### To be done
Copy the data below with every instance of "GUI agent" replaced by "desktop assistant" and nothing else altered. Omit the pictures from your copy.

Item coordinate data

********************

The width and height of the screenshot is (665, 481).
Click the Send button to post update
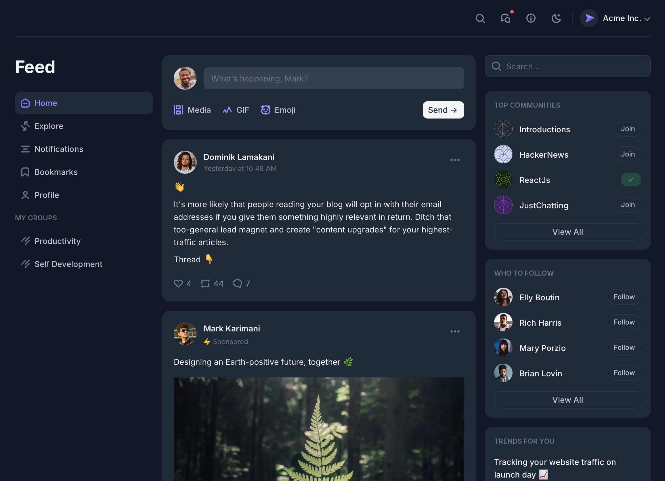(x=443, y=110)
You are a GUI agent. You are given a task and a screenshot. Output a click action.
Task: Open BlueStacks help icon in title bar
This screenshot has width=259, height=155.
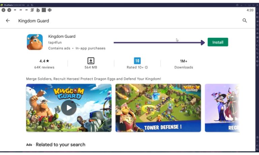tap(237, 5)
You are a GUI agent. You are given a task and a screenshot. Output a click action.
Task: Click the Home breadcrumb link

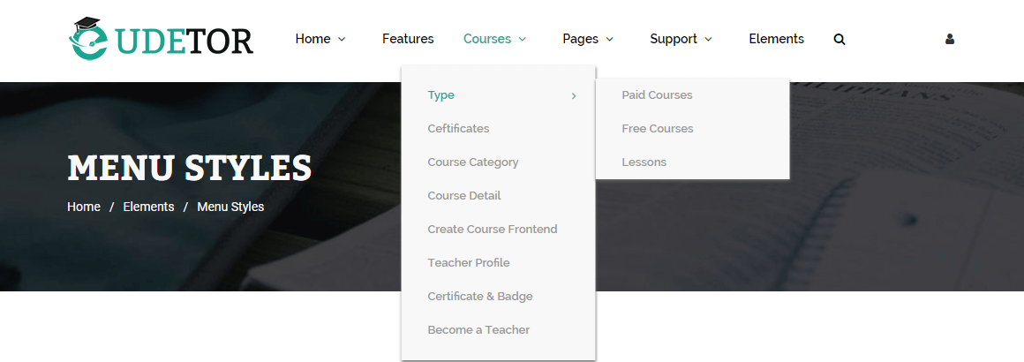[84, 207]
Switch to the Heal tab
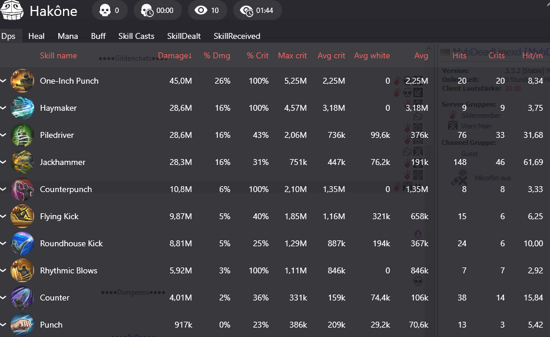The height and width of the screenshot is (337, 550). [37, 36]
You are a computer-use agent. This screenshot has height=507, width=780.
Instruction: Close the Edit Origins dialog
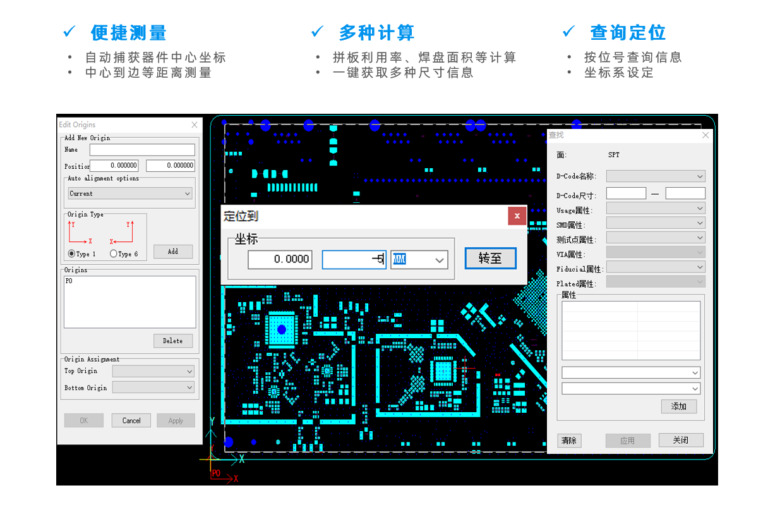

********************

### The result
The width and height of the screenshot is (665, 481).
Click the Send button to post update
(x=443, y=110)
You are a desktop assistant. You are given a task and a screenshot. Output a click action.
Task: Open BlueStacks help icon in title bar
This screenshot has width=259, height=155.
tap(237, 5)
You are a desktop assistant. You are given a task and a screenshot. Output a click action.
Task: Click the Home breadcrumb link

[84, 207]
Switch to the Heal tab
The height and width of the screenshot is (337, 550). [37, 36]
You are a computer-use agent. This screenshot has height=507, width=780.
Instruction: Close the Edit Origins dialog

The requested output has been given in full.